When it’s your birthday you are suppose to revel in the spotlight, everyone expects you to behave in a certain way. You’re supposed to smile and be happy all day but I just don’t feel like it, I haven’t even got up yet. I will have to in a minute – I can stay in bed all day. But then I will have to put on my birthday face, be all excited about gifts and cards my nearest and dearest have bought for me. Except this year it’s different. This year there will be no birthday wish from my mother, not since she disowned me. My sin, wanting to be well.

It is now nearly thirteen weeks since I last heard from her and far more weeks since I saw her. The last text message she sent me was to say that all the disgusting abusive text messages my stepfather, her third husband, had sent were sent to me with her full knowledge and blessing. It was also to explain in graphic detail things my abuser, her second husband, had done to her. These things she could tell me, she said, because she was never going to see me again. I can only assume it was to make me feel that her life had been much worse than mine therefore justifying her renewed hatred of me and nullifying any pain I was feeling. After all, the abuse I had suffered was my fault – her words.

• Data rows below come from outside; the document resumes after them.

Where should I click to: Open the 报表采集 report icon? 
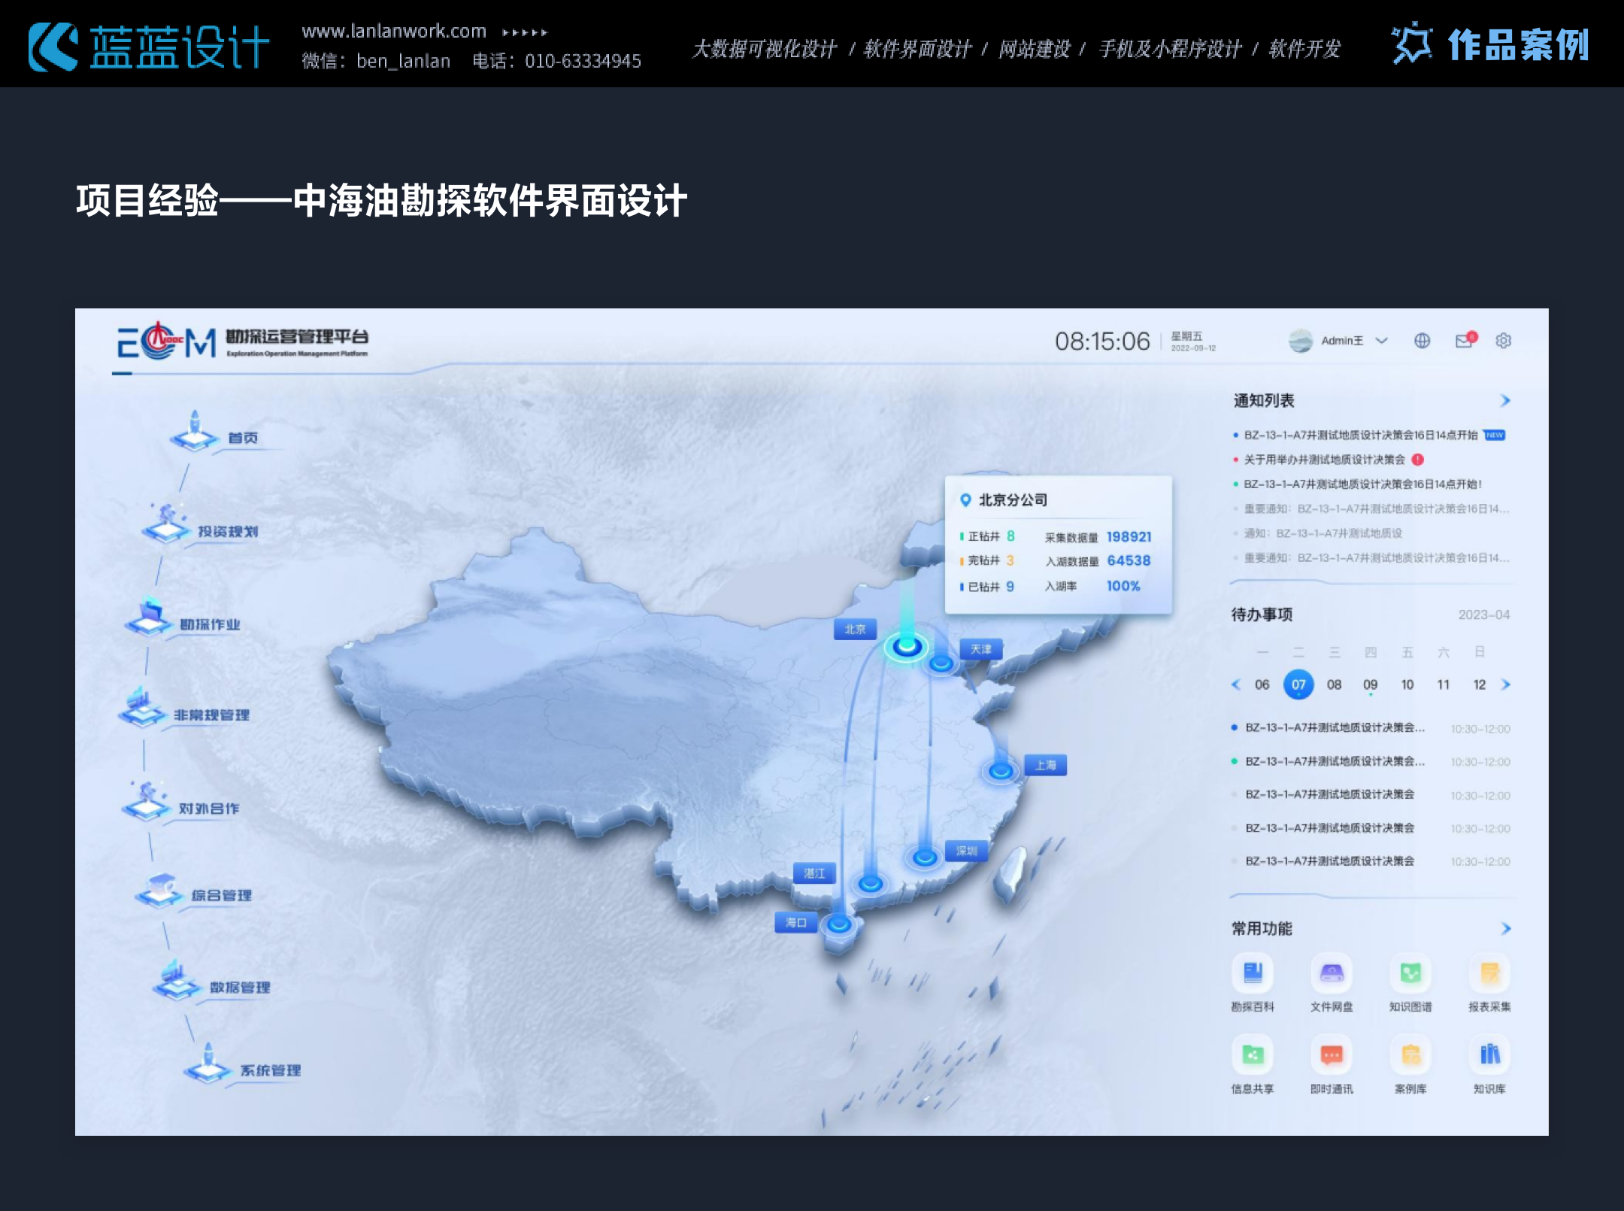(x=1489, y=973)
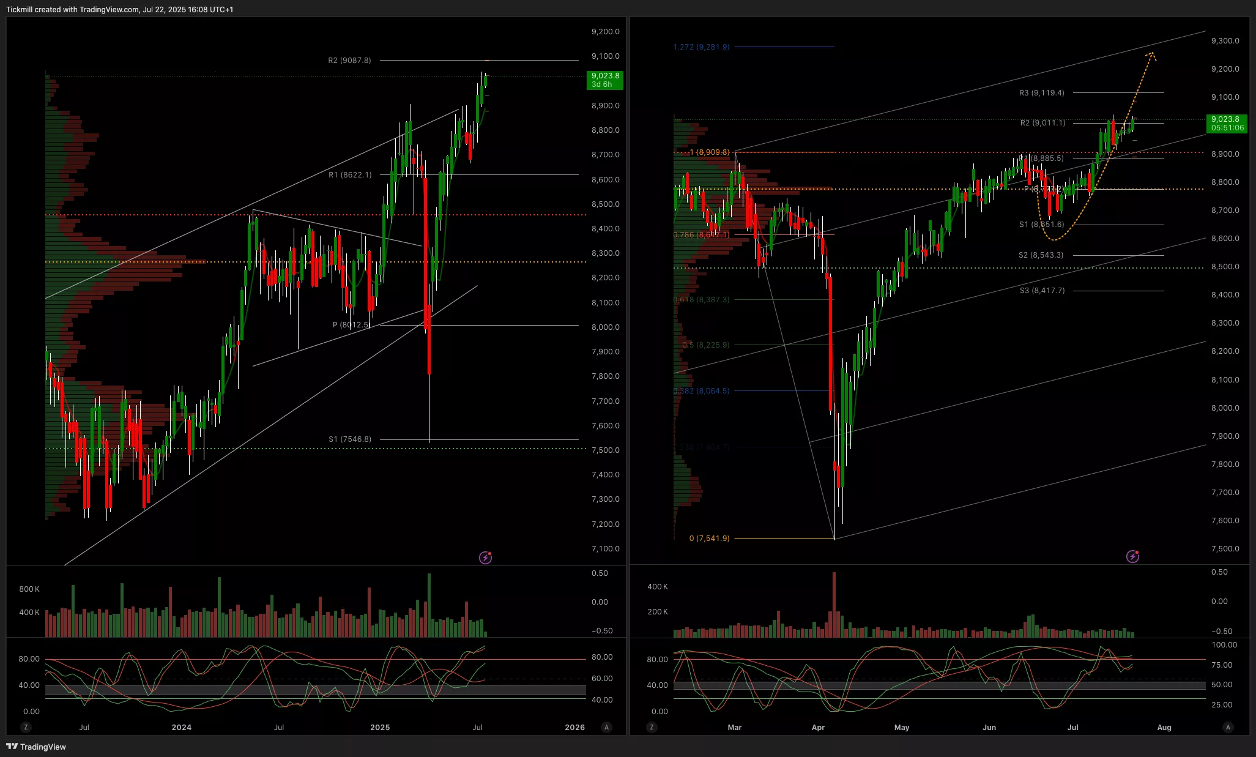
Task: Toggle auto-scale 'A' on the right chart
Action: pyautogui.click(x=1228, y=727)
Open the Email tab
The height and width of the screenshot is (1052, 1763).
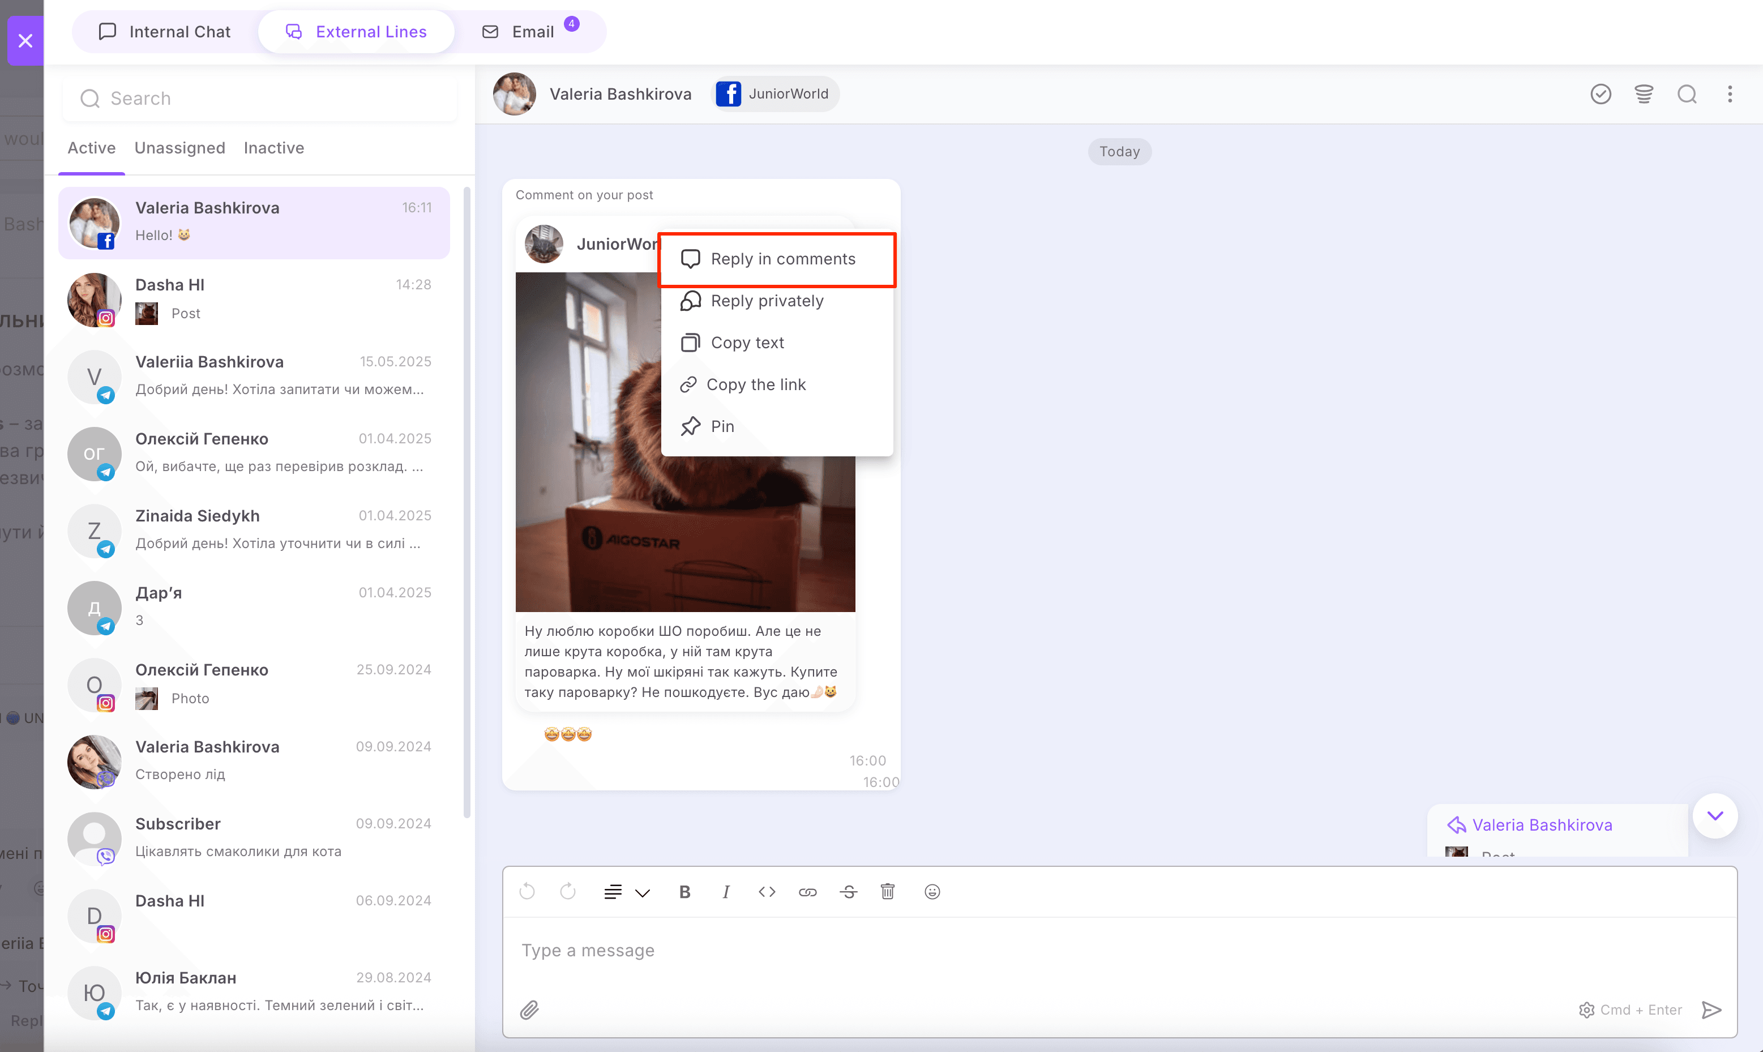[532, 32]
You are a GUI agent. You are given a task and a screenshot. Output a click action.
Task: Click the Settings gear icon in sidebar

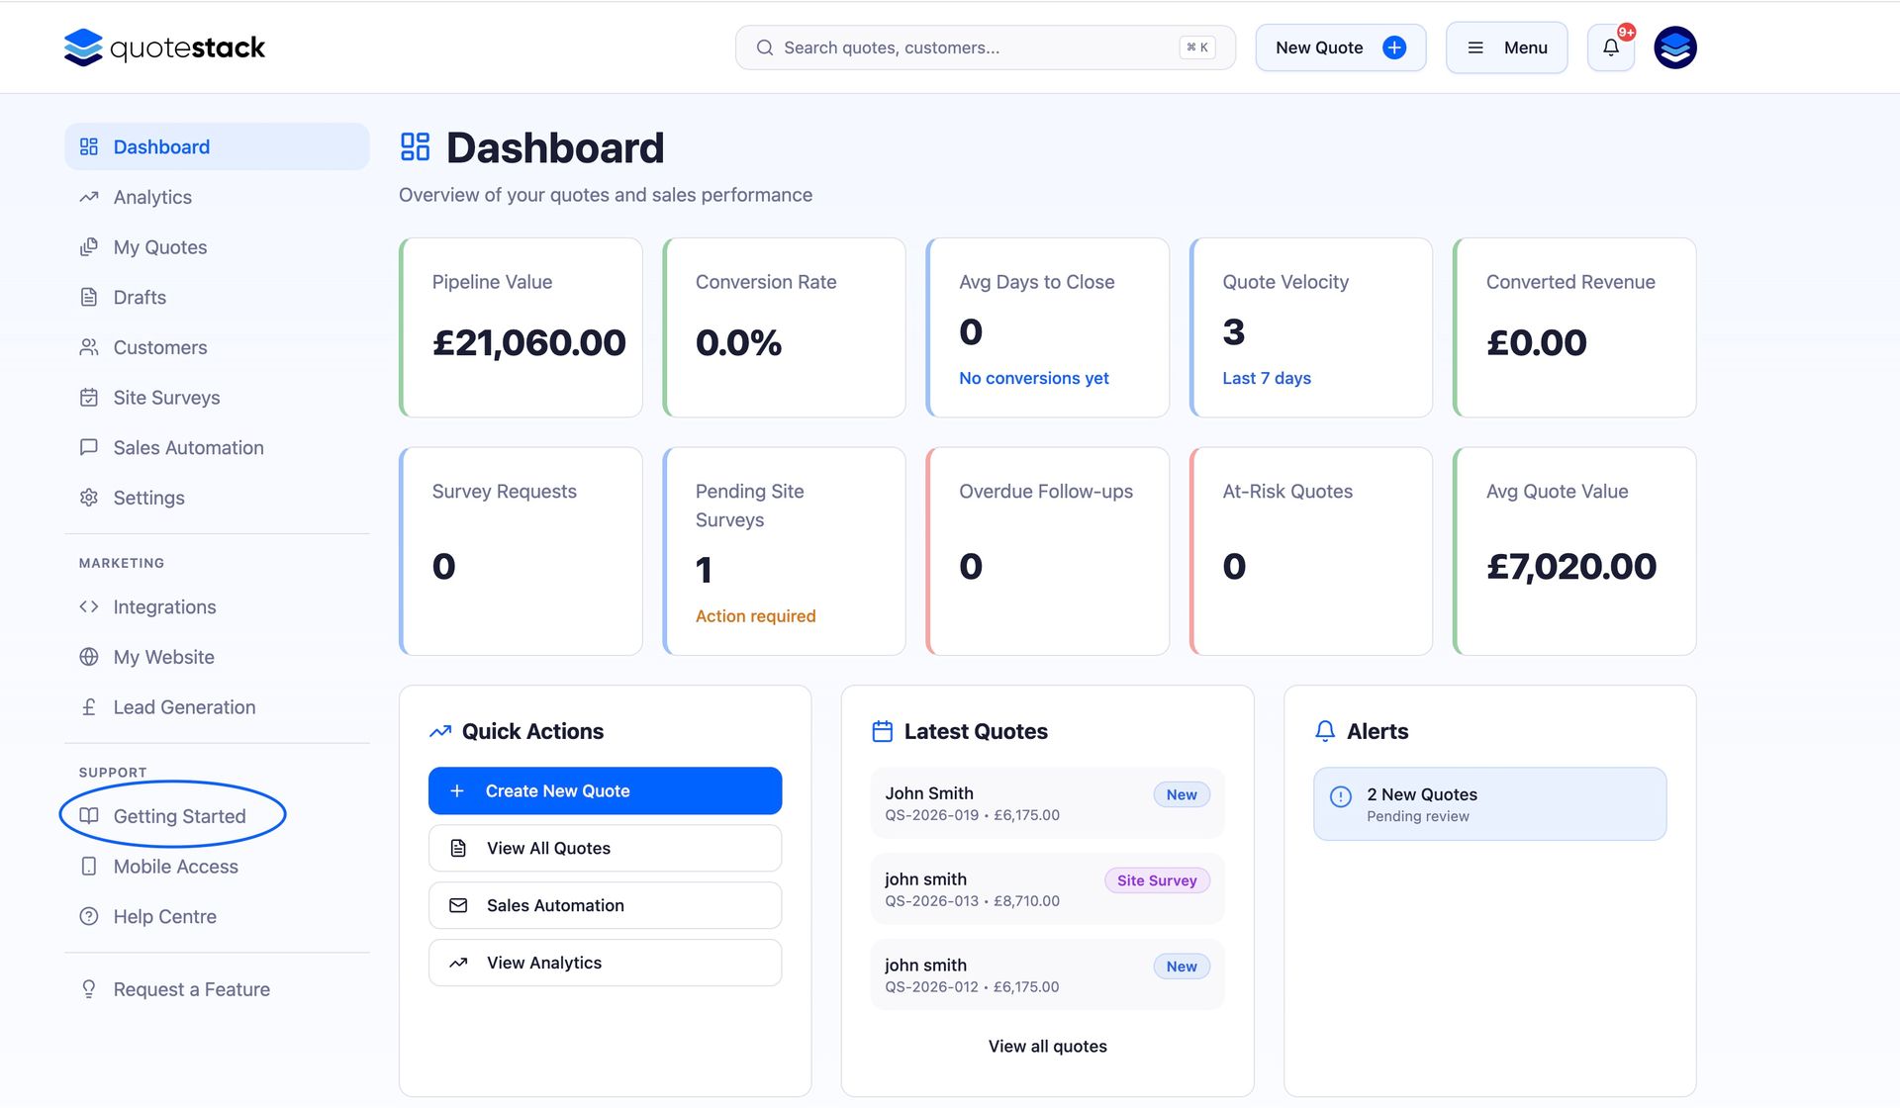89,498
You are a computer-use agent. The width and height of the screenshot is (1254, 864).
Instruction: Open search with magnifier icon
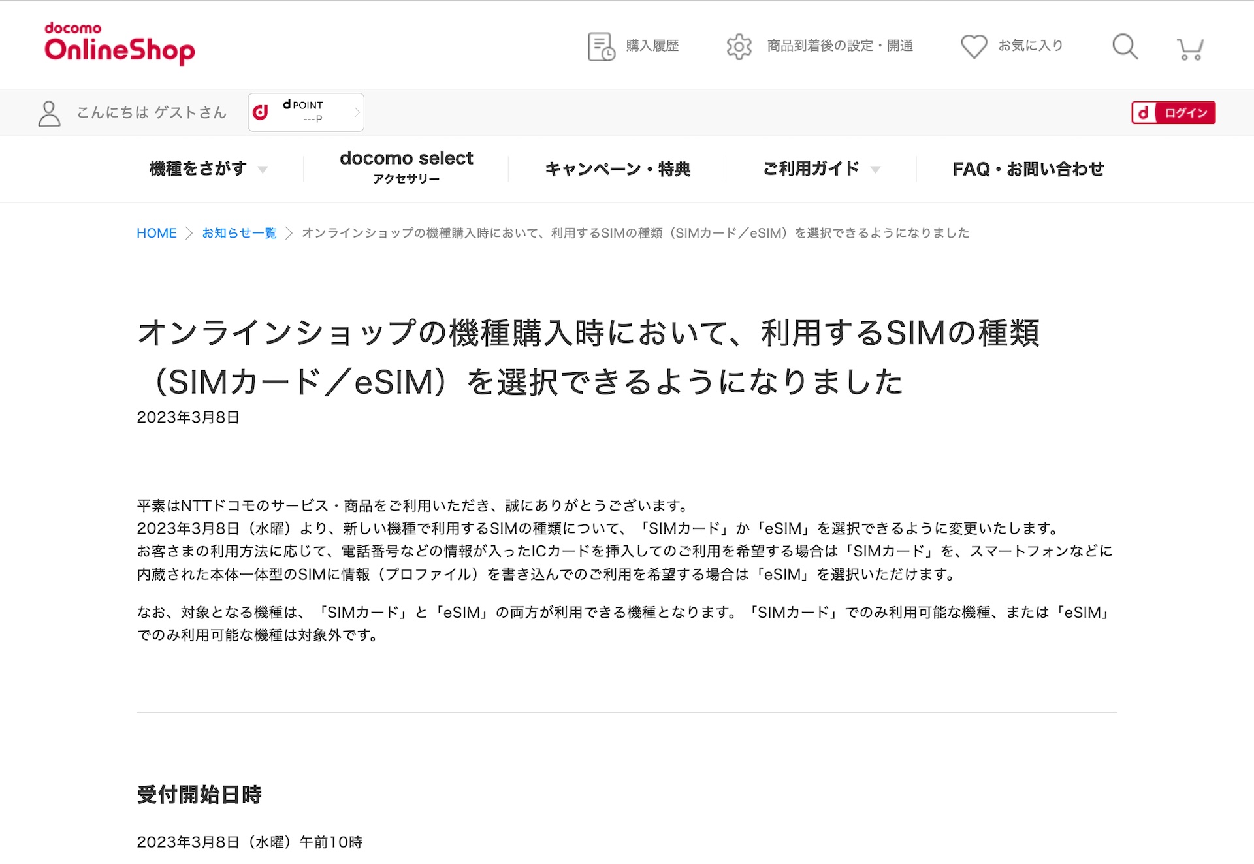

As I am writing this I have now reached the evening of my birthday. The day has been quite pleasant, more pleasant than I thought it would be. My husband, children and my stepson have made it their aim to make me feel special. The cards they purchased had lovely handwritten messages of love in them – cards have always meant far more to me than gifts. Words from the heart mean the world. To have them in my life I am blessed.

My pain has been terrible today though. Not even my strongest pain killers have worked. This normally happens when I am really stressed or depressed so taking into account the day, I don’t think that should come as a big surprise to me. It took me a good few hours and a very hot bath to make it down the stairs to see everyone.

I heard nothing from my mother today. I do find it amazing that despite all that my elder brother has put her through and trust me when I say it is a lot, his birthday has never been forgotten. My crime has been to try and get well and finally put my past behind me. She obviously meant it when she said she could no longer have me in her life.